This step implements EU AI Act Article 14 (human oversight) — the officer always has the ability to override automated decisions before they reach the customer.

Step 7: Customer Document Upload

Endpoints: GET /api/portal/{token}, POST /api/portal/{token}/upload, POST /api/portal/{token}/submit

Status: AWAITING_DOCUMENTS

The customer opens the branded portal and sees only the documents that OSINT could not cover. This is the key customer experience improvement: instead of uploading 5-8 documents, a typical clean case may only require a Director ID.

The portal loads the resolved requirements from GET /api/portal/{token}, which returns the required_from_customer list computed in Step 5. On submit, the backend sends a documents_submitted signal to the Temporal workflow.

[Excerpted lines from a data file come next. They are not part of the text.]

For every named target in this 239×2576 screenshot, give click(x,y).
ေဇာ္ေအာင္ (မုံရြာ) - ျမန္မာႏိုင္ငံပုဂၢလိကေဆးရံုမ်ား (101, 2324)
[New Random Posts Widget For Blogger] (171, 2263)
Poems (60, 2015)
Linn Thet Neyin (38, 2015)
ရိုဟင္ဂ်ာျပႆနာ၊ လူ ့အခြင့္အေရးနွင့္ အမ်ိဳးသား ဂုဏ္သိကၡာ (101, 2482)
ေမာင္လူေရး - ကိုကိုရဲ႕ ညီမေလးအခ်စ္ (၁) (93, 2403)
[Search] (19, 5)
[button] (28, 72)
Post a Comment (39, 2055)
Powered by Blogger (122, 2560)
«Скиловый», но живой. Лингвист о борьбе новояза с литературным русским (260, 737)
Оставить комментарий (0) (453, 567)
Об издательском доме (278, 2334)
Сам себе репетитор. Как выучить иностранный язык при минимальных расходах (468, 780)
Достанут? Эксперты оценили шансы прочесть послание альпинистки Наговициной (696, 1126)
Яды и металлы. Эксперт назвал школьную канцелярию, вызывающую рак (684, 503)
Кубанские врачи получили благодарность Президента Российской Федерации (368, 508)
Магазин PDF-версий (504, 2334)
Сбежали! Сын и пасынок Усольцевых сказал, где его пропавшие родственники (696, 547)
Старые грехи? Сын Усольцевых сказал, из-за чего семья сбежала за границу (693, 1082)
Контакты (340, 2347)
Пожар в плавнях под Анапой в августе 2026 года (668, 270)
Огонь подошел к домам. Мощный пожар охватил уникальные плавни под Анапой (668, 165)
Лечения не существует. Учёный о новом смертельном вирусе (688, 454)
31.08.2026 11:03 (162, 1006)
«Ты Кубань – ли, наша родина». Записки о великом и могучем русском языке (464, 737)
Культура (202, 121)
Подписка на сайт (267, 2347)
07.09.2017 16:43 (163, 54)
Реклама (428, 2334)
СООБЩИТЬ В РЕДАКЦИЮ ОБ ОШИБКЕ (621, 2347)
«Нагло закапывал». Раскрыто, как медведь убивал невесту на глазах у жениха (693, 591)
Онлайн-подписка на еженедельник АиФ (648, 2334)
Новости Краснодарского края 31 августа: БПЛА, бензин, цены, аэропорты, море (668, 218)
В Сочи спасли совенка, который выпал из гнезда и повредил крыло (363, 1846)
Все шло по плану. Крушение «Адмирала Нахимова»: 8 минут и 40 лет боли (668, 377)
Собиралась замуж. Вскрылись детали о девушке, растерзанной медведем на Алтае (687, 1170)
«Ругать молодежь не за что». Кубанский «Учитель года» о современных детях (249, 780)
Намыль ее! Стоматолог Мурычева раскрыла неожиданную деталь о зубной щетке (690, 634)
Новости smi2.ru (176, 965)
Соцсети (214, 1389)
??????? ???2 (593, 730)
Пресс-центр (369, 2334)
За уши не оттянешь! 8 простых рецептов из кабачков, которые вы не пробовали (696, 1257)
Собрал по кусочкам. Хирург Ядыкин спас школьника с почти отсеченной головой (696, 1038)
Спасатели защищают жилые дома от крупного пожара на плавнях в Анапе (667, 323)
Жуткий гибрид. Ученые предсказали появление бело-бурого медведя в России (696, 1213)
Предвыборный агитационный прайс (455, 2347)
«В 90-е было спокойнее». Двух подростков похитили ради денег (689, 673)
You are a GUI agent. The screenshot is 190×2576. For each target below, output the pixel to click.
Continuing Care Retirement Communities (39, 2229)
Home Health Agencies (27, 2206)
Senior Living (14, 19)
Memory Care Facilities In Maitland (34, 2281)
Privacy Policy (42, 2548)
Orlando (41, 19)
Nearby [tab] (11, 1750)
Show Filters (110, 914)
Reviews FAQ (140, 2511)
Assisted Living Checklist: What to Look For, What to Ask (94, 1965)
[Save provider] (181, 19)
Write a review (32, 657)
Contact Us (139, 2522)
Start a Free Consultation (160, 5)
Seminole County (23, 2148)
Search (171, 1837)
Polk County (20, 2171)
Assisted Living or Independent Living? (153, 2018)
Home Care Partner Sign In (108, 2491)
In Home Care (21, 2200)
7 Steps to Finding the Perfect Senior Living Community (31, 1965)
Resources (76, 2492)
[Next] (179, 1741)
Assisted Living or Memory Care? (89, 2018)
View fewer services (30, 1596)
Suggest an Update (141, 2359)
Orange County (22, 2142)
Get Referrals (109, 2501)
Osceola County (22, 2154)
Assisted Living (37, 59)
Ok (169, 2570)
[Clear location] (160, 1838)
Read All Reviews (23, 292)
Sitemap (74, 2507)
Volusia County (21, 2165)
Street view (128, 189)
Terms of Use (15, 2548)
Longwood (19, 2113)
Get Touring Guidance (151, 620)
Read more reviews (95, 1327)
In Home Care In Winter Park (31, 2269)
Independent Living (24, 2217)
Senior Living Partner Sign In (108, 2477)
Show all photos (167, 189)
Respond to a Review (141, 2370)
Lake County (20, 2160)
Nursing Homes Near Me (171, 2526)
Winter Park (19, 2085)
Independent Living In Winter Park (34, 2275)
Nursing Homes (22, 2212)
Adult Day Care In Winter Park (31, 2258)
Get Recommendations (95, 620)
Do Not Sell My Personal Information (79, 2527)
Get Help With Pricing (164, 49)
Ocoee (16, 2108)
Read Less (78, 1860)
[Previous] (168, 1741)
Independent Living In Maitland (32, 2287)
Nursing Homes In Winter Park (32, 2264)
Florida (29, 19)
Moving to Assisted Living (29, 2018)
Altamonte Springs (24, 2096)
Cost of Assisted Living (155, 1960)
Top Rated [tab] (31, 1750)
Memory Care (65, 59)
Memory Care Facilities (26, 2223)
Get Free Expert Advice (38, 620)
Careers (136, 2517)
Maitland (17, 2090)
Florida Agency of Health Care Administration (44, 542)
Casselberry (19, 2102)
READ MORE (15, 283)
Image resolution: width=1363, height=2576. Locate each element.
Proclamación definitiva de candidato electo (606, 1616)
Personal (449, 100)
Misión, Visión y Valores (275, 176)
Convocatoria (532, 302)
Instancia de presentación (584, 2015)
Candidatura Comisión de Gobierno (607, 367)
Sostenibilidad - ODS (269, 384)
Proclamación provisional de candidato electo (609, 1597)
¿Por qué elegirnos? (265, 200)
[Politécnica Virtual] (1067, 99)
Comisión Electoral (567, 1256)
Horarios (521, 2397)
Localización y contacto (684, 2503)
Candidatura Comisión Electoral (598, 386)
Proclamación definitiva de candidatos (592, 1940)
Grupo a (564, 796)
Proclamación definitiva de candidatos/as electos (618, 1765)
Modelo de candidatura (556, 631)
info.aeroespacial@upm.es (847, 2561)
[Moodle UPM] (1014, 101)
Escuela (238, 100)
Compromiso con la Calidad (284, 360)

Step 7b: Investigation Fork — KYC vs KYB

The pre-investigation flow (Steps 2-6) applies to KYB cases only. KYC (natural person onboarding) follows a separate path, guarded by the kyc-v1 version gate:

KYC path (template_id == "kyc_natural_person"):

  1. verify_identity — itsme/eIDAS simulation (production integration planned)
  2. validate_fields — Belgian NRN mod97, Dutch BSN 11-proof, IBAN ISO 13616
  3. run_kyc_screening — sanctions hit, PEP match, adverse media screening

The activities populate_knowledge_graph and assign_automation_tier are explicitly KYB-only (if not is_kyc:). Natural persons do not have company graph data and do not participate in the automation tier system.

Step 7c: Answer Pipeline (KYC)

Portal-submitted answers (NRN, date of birth, nationality, IBAN) follow a 4-part data flow:

  1. Frontend submit: the portal includes answers alongside task_responses in the POST /api/portal/{token}/submit request body
  2. Backend persistence: the portal endpoint merges answers into additional_data.answers via jsonb_set in PostgreSQL (not replaced — merged)
  3. Workflow fetch: after signal_documents_submitted is received, the fetch_case_answers activity reads the updated answers from the database (guarded by fetch-answers-v1 version gate)
  4. Workflow merge: fresh answers are merged into input.additional_data["answers"], making them available to validate_fields and run_kyc_screening

The signal itself remains parameterless (Temporal determinism requirement). Answers travel through the database, not the signal payload.

Step 8: Document Processing (Docling)

Activity: process_documents

Downloads uploaded files from MinIO, converts them to Markdown using IBM Docling, and stores the Markdown back to MinIO alongside the originals. This normalizes PDFs, DOCX, and images into a text format that AI agents can process.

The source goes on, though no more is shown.